Dollar General on Tuesday upped its bid to buy Family Dollar, sweetening its all-cash offer and adding safeguards aimed at soothing Family Dollar’s concerns over possible antitrust issues.
The fattened $9.1 billion offer could make it harder for Family Dollar’s board to say no to a deal that analysts say would likely result in the dismantling of the suburban Charlotte, N.C., headquarters where Family Dollar employs some 1,400 corporate workers.
Family Dollar in July announced it had reached an agreement on a $74.50-per-share, cash-and-stock deal with Virginia-based Dollar Tree. But the bigger, Tennessee-based Dollar General last month offered to buy Family Dollar in a $78.50-per-share, all-cash deal – $4 a share, or 5.4 percent, higher than the Dollar Tree offer.
Family Dollar rejected Dollar General’s offer four days after receiving it; Family Dollar CEO Howard Levine cited antitrust issues, noting that the combined company would have many overlapping locations and would be more than three times bigger than Dollar Tree, its next-largest rival.
In its latest offer, Dollar General said it would now pay $80 per share, noting that that bid represents a 31.9 percent premium over Family Dollar’s closing stock price on the day before the Dollar Tree deal was announced.
Dollar General also said it would be willing to divest itself of as many as 1,500 stores rather than the 700 it initially said it would shed to avoid problems with federal antitrust regulators.
Dollar General said it was so confident in its deal that it offered to pay a $500 million reverse break-up fee to Family Dollar should antitrust regulators block it.
In a letter to Family Dollar’s board Tuesday, Dollar General CEO Rick Dreiling said his company had been “extremely disappointed” that its first bid had been rejected without discussions between the two companies.
He urged the Family Dollar board to come to the negotiating table.
“Only by engaging with us can you ensure that you have fulfilled your duty to your shareholders to be well-informed and that you have acted in the best interests of your shareholders to maximize the value of their shares,” he wrote.
Family Dollar said in a prepared statement that it had received the latest offer and would review it. The statement added: “The company’s board of directors has not changed its recommendation in support of the merger with Dollar Tree.”

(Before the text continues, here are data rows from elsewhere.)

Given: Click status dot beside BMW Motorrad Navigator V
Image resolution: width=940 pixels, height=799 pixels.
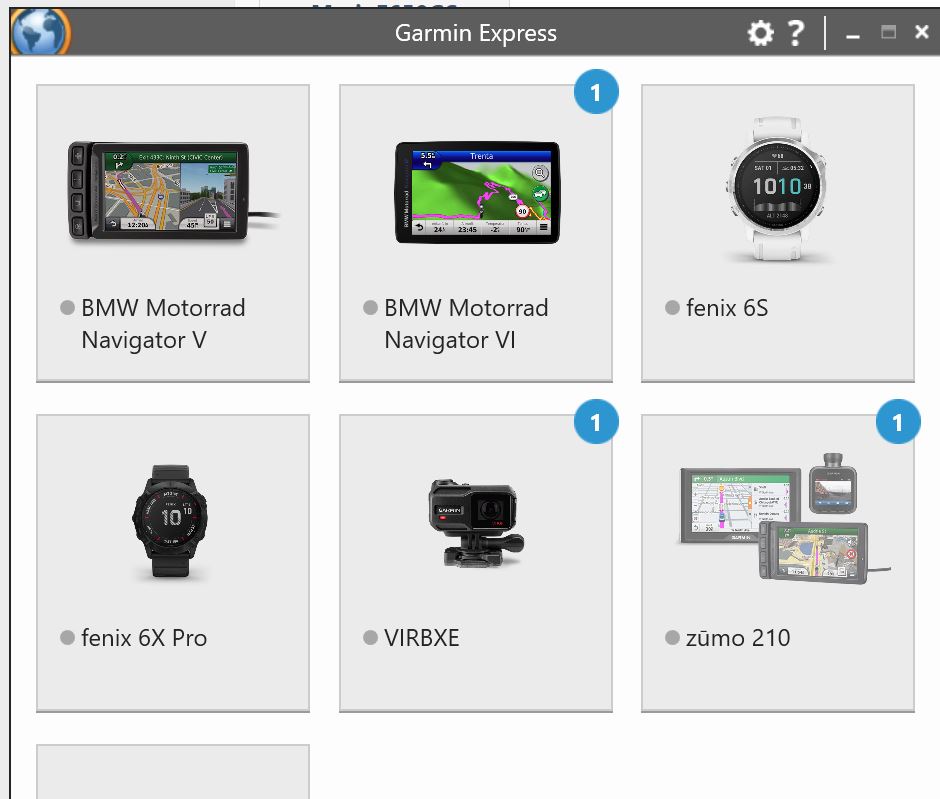Looking at the screenshot, I should pos(67,307).
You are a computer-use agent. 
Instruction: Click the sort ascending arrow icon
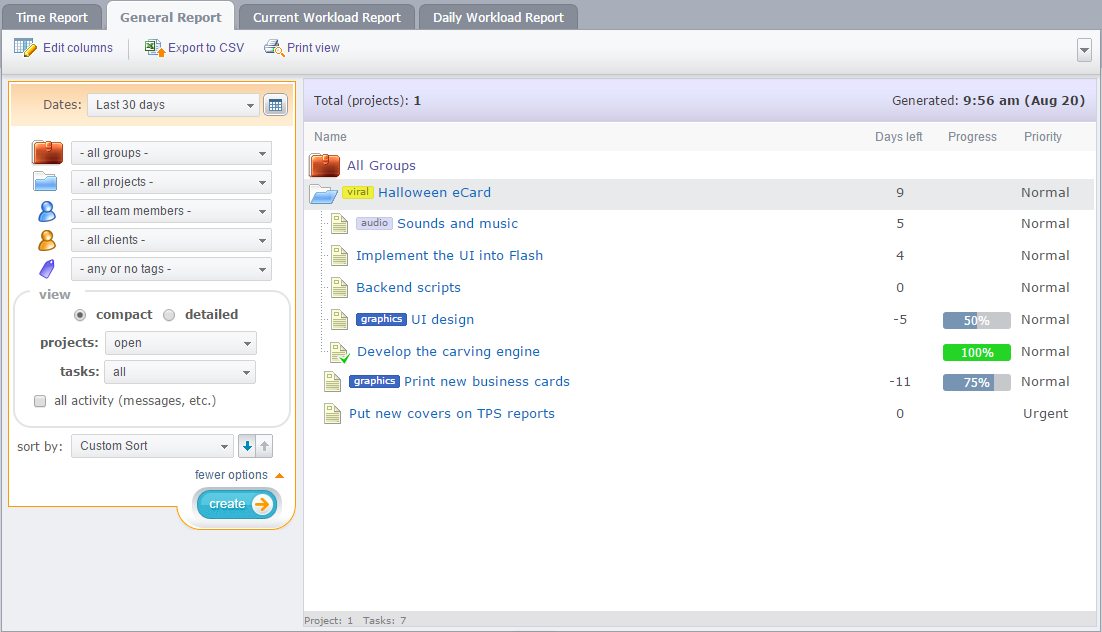pyautogui.click(x=265, y=446)

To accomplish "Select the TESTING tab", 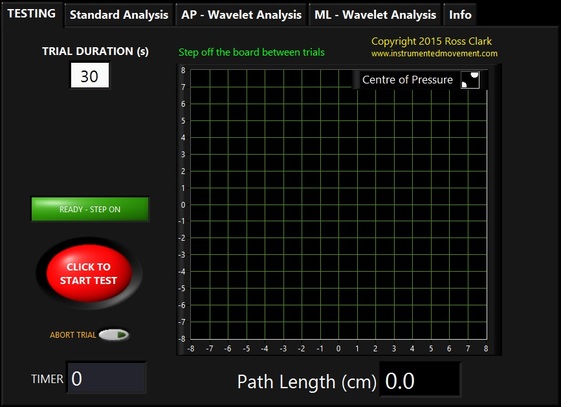I will pos(31,14).
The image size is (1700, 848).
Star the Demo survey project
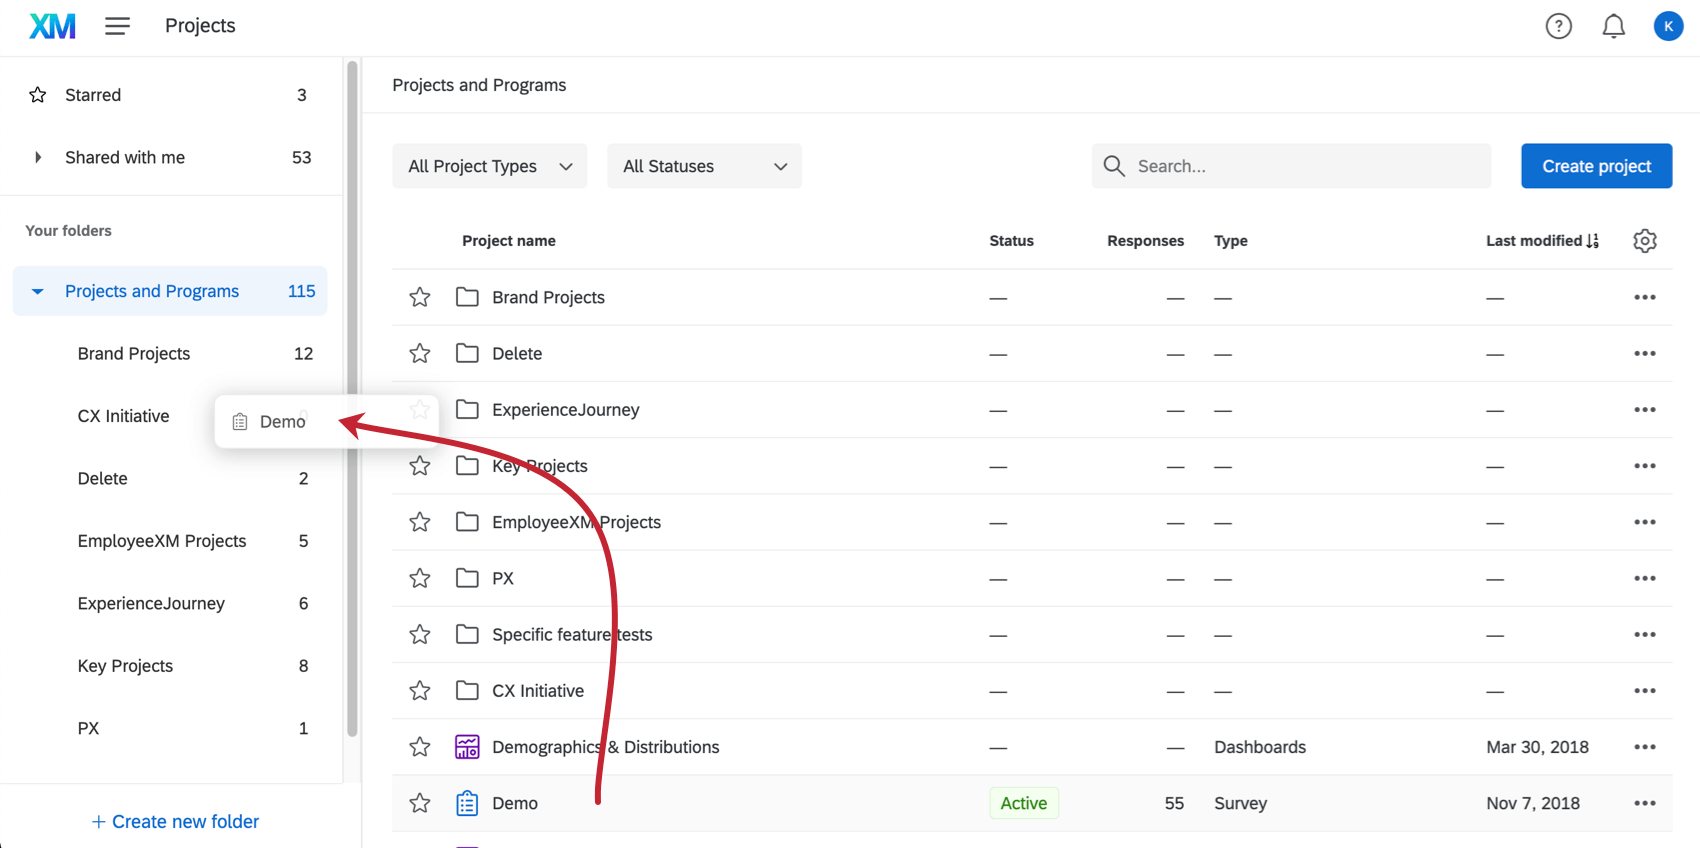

A spokesman for Dollar Tree said the company had no comment.
The latest Dollar General offer “more than adequately” addresses the antitrust concerns, BB&T Capital Markets analyst Anthony Chukumba and associate Dan Cannata wrote in a research note Tuesday.
“We think Family Dollar’s board will be hard pressed to justify rejecting Dollar General’s revised offer without risking backlash from its shareholders,” they wrote. “We would not be surprised to see Dollar Tree simply walk away if Family Dollar agrees to the Dollar General offer.”
Dollar Tree and Family Dollar have very different retail strategies – everything at Dollar Tree sells for $1, while Family Dollar has many price points. Dollar General, on the other hand, has a business model virtually identical to Family Dollar’s. Analysts have said that means more duplicate functions could be cut in a merger, likely at the Matthews headquarters.
The proposed Dollar Tree deal, announced July 28, envisions Dollar Tree and Family Dollar keeping many of the corporate jobs in suburban Charlotte. Levine would stay on at the combined company for at least two years, reporting to Dollar Tree CEO Bob Sasser. Dollar Tree also plans to keep the Family Dollar name on many of the combined company’s stores.
Dollar General hasn’t said what it might do with the Family Dollar headquarters jobs or the Family Dollar name, or what Levine’s role would be.